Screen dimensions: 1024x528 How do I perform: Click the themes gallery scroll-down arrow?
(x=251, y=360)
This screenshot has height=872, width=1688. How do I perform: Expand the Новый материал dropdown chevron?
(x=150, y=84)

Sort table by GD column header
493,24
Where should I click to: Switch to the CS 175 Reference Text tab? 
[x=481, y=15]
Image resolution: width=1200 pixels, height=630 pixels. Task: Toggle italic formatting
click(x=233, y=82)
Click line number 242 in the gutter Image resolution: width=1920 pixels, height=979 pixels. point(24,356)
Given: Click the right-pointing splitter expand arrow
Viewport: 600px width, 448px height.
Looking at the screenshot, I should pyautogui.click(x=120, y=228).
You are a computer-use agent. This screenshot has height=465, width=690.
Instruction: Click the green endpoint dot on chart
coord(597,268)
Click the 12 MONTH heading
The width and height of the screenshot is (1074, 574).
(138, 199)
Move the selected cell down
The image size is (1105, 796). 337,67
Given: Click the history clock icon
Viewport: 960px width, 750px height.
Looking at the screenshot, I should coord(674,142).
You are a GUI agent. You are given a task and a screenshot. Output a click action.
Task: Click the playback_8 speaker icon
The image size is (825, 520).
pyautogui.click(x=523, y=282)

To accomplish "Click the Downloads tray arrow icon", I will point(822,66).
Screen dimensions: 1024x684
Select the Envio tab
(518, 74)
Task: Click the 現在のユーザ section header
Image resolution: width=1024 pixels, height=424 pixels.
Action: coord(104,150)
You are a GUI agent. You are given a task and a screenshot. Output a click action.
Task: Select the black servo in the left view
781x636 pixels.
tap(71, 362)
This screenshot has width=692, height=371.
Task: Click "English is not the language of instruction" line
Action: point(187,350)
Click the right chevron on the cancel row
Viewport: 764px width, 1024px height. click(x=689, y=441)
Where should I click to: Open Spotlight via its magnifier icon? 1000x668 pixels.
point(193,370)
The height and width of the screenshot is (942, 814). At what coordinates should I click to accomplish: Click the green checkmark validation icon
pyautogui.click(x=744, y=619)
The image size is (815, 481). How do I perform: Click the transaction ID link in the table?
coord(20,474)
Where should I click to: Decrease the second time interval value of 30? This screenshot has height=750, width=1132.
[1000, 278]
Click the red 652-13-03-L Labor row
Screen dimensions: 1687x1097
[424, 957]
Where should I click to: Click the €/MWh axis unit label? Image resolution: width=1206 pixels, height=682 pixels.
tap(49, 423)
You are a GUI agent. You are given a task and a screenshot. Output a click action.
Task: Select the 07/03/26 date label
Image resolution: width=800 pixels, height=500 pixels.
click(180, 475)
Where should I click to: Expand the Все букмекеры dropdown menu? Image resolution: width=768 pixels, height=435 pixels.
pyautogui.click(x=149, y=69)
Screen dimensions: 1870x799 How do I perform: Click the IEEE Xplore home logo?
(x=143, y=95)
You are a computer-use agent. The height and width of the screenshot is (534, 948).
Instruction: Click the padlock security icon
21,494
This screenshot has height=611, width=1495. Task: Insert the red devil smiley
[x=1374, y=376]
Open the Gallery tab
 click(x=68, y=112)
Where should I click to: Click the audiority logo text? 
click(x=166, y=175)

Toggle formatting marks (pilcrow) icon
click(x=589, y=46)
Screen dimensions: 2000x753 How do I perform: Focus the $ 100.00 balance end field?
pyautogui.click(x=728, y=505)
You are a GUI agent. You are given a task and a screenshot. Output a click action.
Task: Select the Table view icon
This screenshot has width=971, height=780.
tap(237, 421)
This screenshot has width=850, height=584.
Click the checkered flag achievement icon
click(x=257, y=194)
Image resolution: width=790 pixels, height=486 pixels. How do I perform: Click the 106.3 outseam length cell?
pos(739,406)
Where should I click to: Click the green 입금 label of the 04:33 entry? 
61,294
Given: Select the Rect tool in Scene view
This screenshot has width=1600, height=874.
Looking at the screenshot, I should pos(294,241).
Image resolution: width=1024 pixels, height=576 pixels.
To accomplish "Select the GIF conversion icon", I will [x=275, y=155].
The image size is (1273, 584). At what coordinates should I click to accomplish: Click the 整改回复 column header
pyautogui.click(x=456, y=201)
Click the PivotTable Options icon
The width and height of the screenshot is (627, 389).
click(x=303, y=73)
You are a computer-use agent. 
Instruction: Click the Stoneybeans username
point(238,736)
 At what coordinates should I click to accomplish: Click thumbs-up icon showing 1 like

### PROBLEM DETAILS:
Only the lines above starting at the one containing "Given: Click the history clock icon" and ending at the one containing "Task: Select the black servo in the left view", both included, are to be returned, exactly as they read.

### ANSWER BOX:
Given: Click the history clock icon
Viewport: 960px width, 750px height.
Looking at the screenshot, I should coord(674,142).
You are a GUI agent. You are given a task and a screenshot. Output a click action.
Task: Click the playback_8 speaker icon
The image size is (825, 520).
pyautogui.click(x=523, y=282)

To accomplish "Click the Downloads tray arrow icon", I will point(822,66).
Screen dimensions: 1024x684
Select the Envio tab
(518, 74)
Task: Click the 現在のユーザ section header
Image resolution: width=1024 pixels, height=424 pixels.
Action: coord(104,150)
You are a GUI agent. You are given a task and a screenshot. Output a click action.
Task: Select the black servo in the left view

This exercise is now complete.